# Tinybird Analytics Endpoints

## Filtering Architecture

### Session-Level vs Hit-Level Attributes

Ghost analytics distinguishes between two types of attributes:

#### Session-Level Attributes
These are captured from the **first hit** (earliest timestamp) in a session using `argMinState(field, timestamp)` in the `_mv_session_data` materialized view (an `AggregatingMergeTree` table):

- `source` - Referring domain
- `utm_source` - UTM source parameter
- `utm_medium` - UTM medium parameter
- `utm_campaign` - UTM campaign parameter
- `utm_term` - UTM term parameter
- `utm_content` - UTM content parameter

Session-level attributes represent the **origin** of the session and remain constant throughout the entire session, even if subsequent pageviews have different UTM parameters or come from different sources.

#### Hit-Level Attributes
These can vary across pageviews within a session:

- `pathname` - URL path of the page
- `post_uuid` - UUID of the post/page
- `member_status` - Member status at time of hit (can change during a session)

### How Filtering Works

All endpoint filtering is handled through the `filtered_sessions.pipe`, which uses a two-stage approach:

**Stage 1: Query Filters (Hit-Level)**
```sql
NODE query_filters
```
Finds sessions where **at least one hit** matches the hit-level filter criteria (pathname, post_uuid, member_status). A session qualifies if ANY of its pageviews match the specified criteria.

**Stage 2: Session Attributes (Session-Level)**
```sql
NODE sessions_filtered_by_session_attributes
```
Further filters by session-level attributes (source, utm_*) by reading from `_mv_session_data` using `-Merge` combinators (e.g., `argMinMerge(source)`). These filters check attributes from the **first hit only**.

**Stage 3: Final Output**
```sql
NODE filtered_sessions
```
Returns session IDs that match **all** filter criteria (both hit-level and session-level).

### Important Behavior: All Hits from Matching Sessions

When endpoints join `_mv_hits` with `filtered_sessions`, they return **ALL hits from sessions that match the filter criteria**, not just the specific hits that matched.

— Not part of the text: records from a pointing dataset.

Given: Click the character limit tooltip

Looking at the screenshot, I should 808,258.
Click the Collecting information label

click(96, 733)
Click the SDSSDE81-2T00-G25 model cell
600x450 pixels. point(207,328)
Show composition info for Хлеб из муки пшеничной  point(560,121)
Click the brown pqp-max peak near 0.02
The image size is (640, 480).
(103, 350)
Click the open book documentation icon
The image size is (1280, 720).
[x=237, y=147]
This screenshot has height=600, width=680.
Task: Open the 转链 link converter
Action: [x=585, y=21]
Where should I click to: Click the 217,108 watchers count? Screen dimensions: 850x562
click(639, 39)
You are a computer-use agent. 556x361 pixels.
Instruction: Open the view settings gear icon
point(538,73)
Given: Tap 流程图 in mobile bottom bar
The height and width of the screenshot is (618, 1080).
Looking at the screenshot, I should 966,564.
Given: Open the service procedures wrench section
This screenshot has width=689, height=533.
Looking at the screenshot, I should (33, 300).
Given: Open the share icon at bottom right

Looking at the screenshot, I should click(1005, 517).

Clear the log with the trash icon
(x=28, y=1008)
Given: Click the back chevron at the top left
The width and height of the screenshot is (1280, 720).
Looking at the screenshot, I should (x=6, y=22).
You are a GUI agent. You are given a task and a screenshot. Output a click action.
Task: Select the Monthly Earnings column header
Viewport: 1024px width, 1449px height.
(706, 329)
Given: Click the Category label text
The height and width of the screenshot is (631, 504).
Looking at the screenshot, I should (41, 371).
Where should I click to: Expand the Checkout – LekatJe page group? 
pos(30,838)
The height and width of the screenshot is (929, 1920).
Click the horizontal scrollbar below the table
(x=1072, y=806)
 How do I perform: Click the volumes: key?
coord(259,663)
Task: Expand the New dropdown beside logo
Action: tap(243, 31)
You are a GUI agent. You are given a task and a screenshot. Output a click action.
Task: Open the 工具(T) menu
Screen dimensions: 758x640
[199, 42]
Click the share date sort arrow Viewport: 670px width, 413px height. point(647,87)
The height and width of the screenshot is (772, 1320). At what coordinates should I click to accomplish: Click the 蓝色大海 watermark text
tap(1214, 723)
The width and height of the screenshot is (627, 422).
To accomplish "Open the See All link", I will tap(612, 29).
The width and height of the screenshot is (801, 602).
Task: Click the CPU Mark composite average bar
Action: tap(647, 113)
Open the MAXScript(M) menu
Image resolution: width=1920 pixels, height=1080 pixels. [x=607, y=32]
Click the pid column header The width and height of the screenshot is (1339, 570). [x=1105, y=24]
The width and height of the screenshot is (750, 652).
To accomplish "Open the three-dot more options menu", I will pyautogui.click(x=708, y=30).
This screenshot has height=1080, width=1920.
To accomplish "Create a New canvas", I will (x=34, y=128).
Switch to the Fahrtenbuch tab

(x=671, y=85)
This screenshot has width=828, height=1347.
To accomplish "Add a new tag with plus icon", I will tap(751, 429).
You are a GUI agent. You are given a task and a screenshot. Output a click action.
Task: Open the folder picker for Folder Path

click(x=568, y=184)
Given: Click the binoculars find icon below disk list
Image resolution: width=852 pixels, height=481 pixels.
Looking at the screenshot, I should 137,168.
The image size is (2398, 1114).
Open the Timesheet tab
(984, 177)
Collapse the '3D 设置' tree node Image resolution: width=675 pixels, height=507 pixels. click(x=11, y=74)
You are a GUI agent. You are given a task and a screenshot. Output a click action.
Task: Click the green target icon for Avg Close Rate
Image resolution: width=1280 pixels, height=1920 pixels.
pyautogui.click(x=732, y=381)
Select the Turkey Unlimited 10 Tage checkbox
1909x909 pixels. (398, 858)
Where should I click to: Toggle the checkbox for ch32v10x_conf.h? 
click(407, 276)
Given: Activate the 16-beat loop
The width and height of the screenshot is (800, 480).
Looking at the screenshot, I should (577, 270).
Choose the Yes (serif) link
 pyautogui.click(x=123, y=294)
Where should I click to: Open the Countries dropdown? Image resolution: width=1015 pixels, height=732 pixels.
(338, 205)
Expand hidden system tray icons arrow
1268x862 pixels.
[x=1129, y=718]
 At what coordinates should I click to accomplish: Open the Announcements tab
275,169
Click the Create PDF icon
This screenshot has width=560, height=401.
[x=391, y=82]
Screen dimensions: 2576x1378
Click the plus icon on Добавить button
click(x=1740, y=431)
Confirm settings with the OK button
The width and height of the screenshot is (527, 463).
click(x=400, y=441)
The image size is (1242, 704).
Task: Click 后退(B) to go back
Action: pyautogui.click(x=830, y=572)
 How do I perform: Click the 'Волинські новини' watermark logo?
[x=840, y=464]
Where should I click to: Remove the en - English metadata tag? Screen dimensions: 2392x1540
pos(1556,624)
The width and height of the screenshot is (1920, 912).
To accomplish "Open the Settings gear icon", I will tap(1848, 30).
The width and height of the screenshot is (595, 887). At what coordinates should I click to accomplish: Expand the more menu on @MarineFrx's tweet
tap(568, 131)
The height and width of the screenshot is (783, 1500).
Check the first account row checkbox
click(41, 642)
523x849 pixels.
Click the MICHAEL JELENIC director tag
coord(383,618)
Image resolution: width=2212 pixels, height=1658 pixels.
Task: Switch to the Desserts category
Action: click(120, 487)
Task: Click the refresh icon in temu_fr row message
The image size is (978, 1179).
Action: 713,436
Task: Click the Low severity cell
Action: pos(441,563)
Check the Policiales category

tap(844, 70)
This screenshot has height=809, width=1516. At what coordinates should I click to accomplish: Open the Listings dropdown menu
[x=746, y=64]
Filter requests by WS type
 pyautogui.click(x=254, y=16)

#### Example: api_top_pages

```sql
select
    post_uuid,
    pathname,
    uniqExact(session_id) as visits
from _mv_hits h
inner join filtered_sessions fs
    on fs.session_id = h.session_id
```

**Scenario:** Filter by `utm_medium=social`

If there are 5 sessions where the first hit had `utm_medium=social`:
- The query returns ALL pageviews from those 5 sessions
- A single session might visit multiple pages (e.g., /, /about/, /blog/post/)
- Each page shows how many of the 5 sessions visited it
- The sum of visits across all pages can exceed 5 because sessions are counted once per unique page they visited

**Result:**
```json
{"pathname":"/about/","visits":3}     // 3 of the 5 sessions visited /about/
{"pathname":"/","visits":3}            // 3 of the 5 sessions visited /
{"pathname":"/blog/hello/","visits":2} // 2 of the 5 sessions visited /blog/hello/
```

Total: 8 page-session combinations from 5 unique sessions.

This behavior answers the question: **"What pages did users visit when they came from [source/utm]?"** rather than **"Which specific pageviews had [source/utm] in the URL?"**

### Filter Placement Rules

When creating or modifying endpoints:

1. **Session-level filters** (source, utm_*) → Only in `filtered_sessions.pipe`
2. **Hit-level filters** (pathname, post_uuid, member_status) → Can be in both:
   - `filtered_sessions.pipe` (for session qualification)
   - Endpoint queries (for additional filtering of results)
3. **Never duplicate** session-level filters in endpoint queries - always rely on `filtered_sessions`

### API Endpoint Patterns

All analytics endpoints follow this pattern:

```sql
from _mv_hits h
inner join filtered_sessions fs
    on fs.session_id = h.session_id
where
    site_uuid = {{ site_uuid }}
    -- Date range filters
    -- Hit-level filters only (if needed for this specific endpoint)
```

The join with `filtered_sessions` ensures only hits from sessions matching the filter criteria are included, while the `where` clause can apply additional hit-level filtering specific to the endpoint's purpose.